What needs to be done
Write out the items below word for word, starting with the line that contains "v1.1.61 (143, 309)" and going down through the line that contains "Não (319, 21)", both lines included.

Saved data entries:
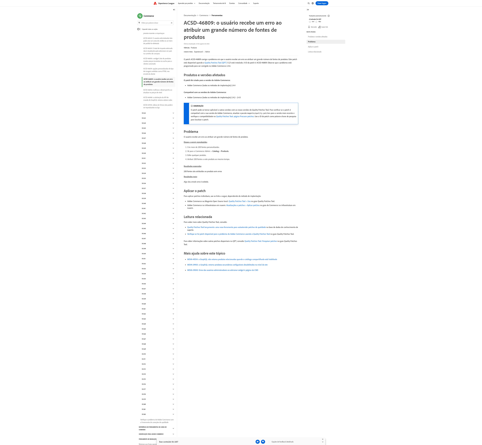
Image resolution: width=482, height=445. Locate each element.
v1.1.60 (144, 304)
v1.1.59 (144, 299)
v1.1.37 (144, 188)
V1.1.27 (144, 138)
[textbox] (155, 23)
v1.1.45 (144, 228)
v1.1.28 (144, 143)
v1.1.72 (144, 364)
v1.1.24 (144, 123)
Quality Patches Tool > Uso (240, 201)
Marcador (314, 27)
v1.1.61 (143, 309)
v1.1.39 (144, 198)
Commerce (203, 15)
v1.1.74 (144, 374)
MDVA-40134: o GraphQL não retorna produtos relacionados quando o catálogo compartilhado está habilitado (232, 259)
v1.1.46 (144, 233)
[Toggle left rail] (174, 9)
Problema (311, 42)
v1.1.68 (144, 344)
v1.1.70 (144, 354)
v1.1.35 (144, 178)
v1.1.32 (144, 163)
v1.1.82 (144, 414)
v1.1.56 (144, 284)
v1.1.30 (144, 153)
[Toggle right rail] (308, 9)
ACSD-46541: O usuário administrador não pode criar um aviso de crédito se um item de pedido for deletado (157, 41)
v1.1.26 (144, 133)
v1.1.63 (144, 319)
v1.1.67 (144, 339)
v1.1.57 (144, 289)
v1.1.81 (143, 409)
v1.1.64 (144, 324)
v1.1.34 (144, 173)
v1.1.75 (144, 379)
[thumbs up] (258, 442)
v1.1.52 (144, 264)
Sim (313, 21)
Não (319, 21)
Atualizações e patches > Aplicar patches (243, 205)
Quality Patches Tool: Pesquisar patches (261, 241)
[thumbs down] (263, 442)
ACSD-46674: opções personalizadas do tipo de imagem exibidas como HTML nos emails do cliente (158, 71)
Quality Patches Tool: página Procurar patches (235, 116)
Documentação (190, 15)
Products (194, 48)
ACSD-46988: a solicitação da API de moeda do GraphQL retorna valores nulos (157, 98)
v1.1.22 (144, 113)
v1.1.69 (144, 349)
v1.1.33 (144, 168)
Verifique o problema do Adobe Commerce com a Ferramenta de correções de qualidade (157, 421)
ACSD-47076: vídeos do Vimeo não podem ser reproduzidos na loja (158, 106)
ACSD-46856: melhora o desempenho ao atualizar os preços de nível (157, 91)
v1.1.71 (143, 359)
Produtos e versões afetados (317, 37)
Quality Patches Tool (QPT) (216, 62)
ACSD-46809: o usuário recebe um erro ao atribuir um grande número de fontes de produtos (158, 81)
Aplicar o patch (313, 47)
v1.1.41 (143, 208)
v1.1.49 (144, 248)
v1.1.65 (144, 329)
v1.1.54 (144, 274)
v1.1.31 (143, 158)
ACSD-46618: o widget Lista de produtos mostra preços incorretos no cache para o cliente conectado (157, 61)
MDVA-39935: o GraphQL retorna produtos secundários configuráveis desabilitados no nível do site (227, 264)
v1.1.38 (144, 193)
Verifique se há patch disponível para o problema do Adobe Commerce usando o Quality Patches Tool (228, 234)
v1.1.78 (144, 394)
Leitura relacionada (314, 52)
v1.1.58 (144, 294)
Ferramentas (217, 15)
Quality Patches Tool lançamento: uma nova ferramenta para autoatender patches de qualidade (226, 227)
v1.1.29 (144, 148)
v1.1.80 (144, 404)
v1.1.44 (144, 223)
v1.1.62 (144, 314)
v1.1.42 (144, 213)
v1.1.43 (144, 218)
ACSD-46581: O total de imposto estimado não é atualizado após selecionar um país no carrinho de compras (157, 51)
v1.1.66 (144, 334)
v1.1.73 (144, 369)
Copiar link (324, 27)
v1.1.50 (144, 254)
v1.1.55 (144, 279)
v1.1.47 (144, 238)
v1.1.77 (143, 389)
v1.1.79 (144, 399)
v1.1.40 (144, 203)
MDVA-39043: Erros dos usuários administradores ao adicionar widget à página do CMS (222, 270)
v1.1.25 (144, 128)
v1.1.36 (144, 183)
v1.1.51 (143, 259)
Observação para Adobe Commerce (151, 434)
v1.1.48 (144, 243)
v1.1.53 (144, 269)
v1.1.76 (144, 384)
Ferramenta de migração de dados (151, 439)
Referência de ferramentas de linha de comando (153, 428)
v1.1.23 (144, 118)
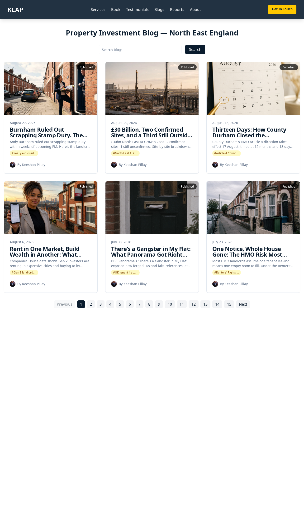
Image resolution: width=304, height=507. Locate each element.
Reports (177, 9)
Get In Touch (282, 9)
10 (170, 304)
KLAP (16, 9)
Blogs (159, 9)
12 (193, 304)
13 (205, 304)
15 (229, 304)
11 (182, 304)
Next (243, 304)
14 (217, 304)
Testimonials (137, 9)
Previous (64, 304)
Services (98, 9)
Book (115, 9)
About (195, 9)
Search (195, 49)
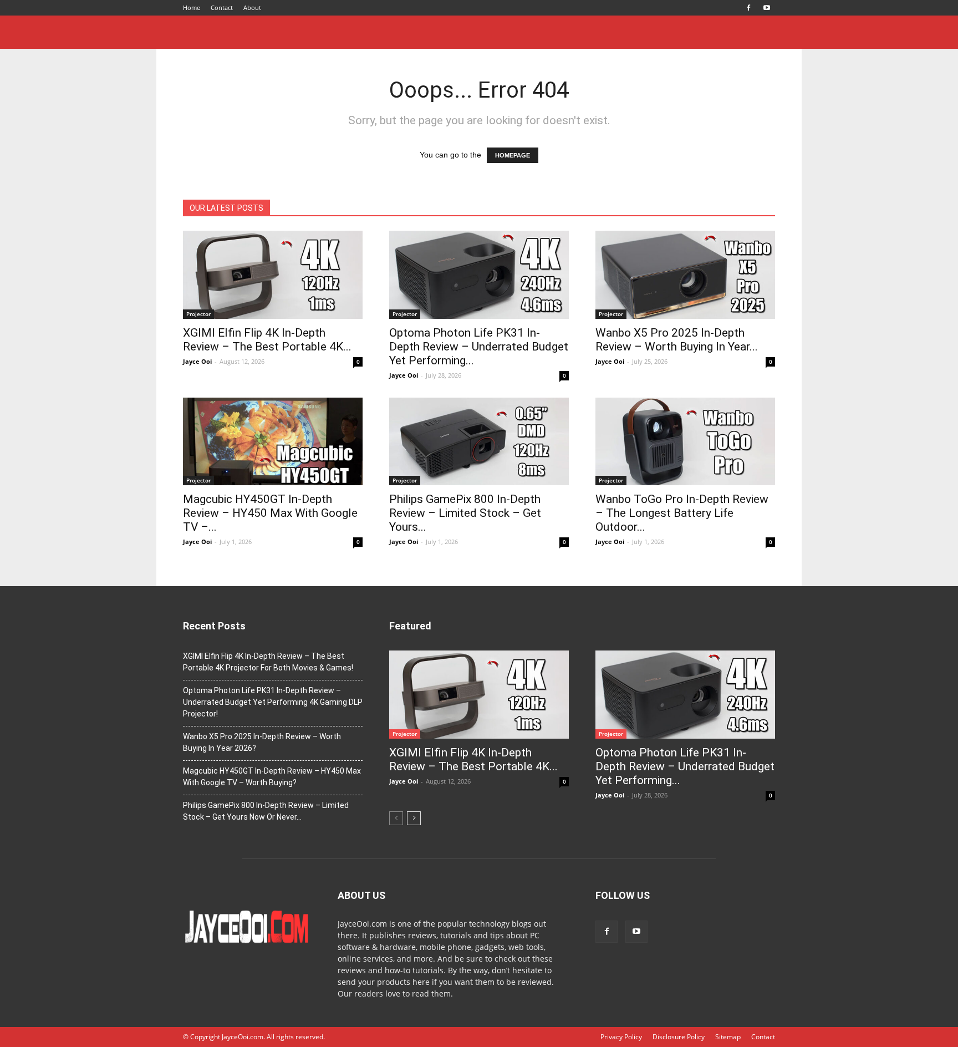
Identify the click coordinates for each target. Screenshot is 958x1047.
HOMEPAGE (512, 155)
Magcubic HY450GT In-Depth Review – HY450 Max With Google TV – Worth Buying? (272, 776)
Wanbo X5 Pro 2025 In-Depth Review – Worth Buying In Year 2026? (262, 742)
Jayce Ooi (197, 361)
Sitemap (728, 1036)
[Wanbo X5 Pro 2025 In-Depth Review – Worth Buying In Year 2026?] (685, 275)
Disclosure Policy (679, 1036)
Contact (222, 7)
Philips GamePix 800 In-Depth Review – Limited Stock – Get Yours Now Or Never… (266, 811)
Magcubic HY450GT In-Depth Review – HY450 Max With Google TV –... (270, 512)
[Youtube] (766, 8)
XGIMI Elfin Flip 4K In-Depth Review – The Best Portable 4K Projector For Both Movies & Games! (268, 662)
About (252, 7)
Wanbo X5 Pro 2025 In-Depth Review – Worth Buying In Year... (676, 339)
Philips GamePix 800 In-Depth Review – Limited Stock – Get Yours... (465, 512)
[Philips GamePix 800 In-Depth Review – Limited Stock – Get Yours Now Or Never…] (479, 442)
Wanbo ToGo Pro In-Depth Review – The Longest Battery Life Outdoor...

* * *

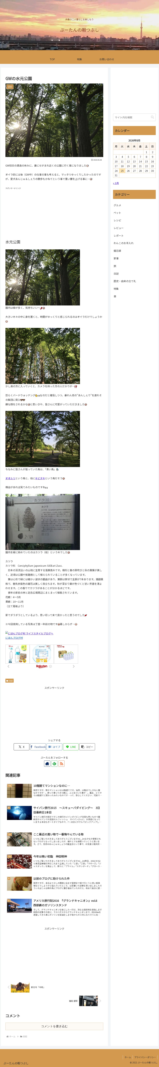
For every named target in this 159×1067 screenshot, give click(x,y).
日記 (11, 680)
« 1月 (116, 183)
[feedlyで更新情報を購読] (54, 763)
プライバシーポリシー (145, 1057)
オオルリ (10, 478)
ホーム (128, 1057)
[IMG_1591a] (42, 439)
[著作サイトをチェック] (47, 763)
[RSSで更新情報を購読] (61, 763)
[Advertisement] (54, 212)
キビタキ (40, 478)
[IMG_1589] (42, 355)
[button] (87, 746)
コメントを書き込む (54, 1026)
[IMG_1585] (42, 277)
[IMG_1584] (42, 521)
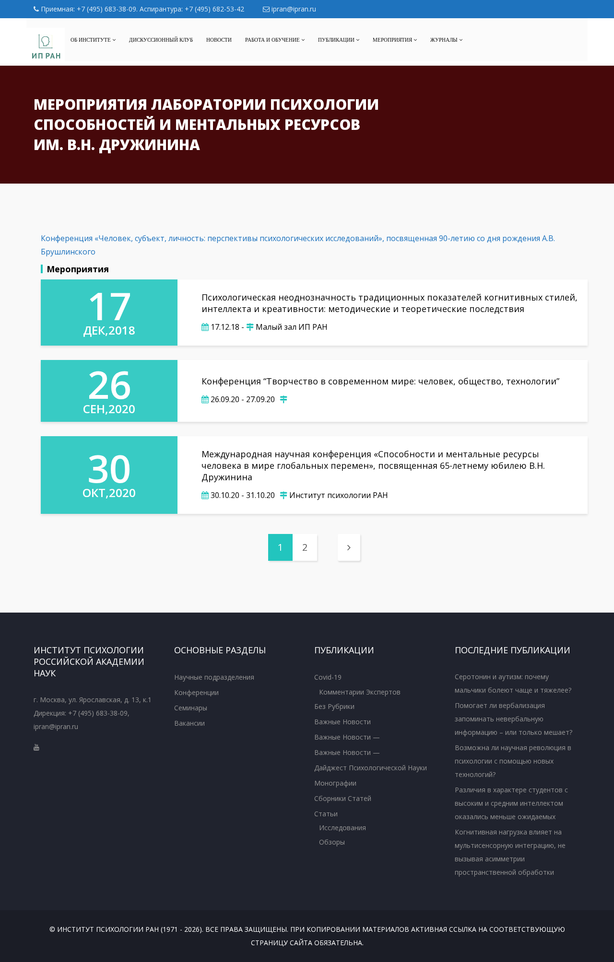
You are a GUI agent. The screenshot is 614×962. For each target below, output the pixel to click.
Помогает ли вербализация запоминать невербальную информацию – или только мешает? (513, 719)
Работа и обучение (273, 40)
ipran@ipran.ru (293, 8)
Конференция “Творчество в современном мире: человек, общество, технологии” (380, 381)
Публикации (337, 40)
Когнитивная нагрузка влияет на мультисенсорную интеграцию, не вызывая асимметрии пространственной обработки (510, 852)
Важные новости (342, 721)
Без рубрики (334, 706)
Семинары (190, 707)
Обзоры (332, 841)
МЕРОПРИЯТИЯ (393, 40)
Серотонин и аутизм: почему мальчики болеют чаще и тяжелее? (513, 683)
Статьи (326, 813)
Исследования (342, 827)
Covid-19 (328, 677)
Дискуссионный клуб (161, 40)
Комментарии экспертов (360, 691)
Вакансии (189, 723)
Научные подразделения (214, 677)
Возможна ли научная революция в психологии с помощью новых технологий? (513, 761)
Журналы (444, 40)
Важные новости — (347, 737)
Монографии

---

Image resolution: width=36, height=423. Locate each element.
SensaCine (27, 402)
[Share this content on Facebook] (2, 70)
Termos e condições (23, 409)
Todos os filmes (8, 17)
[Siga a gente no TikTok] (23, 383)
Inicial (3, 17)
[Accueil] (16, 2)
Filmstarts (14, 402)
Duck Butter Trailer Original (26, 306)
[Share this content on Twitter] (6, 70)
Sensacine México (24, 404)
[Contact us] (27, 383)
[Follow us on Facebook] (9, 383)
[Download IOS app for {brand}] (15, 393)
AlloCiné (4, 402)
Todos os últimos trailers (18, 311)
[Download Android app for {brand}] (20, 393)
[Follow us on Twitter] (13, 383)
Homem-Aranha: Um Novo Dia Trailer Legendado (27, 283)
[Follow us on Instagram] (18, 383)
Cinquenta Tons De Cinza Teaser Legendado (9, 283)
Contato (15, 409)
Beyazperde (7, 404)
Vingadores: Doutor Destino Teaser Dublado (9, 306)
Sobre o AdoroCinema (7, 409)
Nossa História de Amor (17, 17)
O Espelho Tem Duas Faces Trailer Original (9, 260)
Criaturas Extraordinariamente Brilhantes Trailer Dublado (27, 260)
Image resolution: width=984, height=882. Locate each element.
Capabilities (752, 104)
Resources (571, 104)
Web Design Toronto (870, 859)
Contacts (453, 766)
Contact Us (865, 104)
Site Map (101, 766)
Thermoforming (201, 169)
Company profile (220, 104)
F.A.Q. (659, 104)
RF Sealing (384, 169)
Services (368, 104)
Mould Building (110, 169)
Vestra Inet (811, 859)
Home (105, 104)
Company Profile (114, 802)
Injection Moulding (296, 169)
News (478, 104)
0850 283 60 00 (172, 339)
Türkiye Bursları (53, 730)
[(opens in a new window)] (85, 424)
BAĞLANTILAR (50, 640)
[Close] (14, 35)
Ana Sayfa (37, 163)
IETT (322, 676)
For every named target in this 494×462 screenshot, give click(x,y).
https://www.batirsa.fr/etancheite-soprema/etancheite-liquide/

Exercise output
v1.1.61 (143, 309)
v1.1.39 (144, 198)
Commerce (203, 15)
v1.1.74 (144, 374)
MDVA-40134: o GraphQL não retorna produtos relacionados quando o catálogo compartilhado está habilitado (232, 259)
v1.1.46 (144, 233)
[Toggle left rail] (174, 9)
Problema (311, 42)
v1.1.68 (144, 344)
v1.1.70 (144, 354)
v1.1.35 (144, 178)
v1.1.32 (144, 163)
v1.1.82 (144, 414)
v1.1.56 (144, 284)
v1.1.30 (144, 153)
[Toggle right rail] (308, 9)
ACSD-46541: O usuário administrador não pode criar um aviso de crédito se um item de pedido for deletado (157, 41)
v1.1.26 (144, 133)
v1.1.63 (144, 319)
v1.1.67 (144, 339)
v1.1.57 (144, 289)
v1.1.81 (143, 409)
v1.1.64 (144, 324)
v1.1.34 (144, 173)
v1.1.75 (144, 379)
[thumbs up] (258, 442)
v1.1.52 (144, 264)
Sim (313, 21)
Não (319, 21)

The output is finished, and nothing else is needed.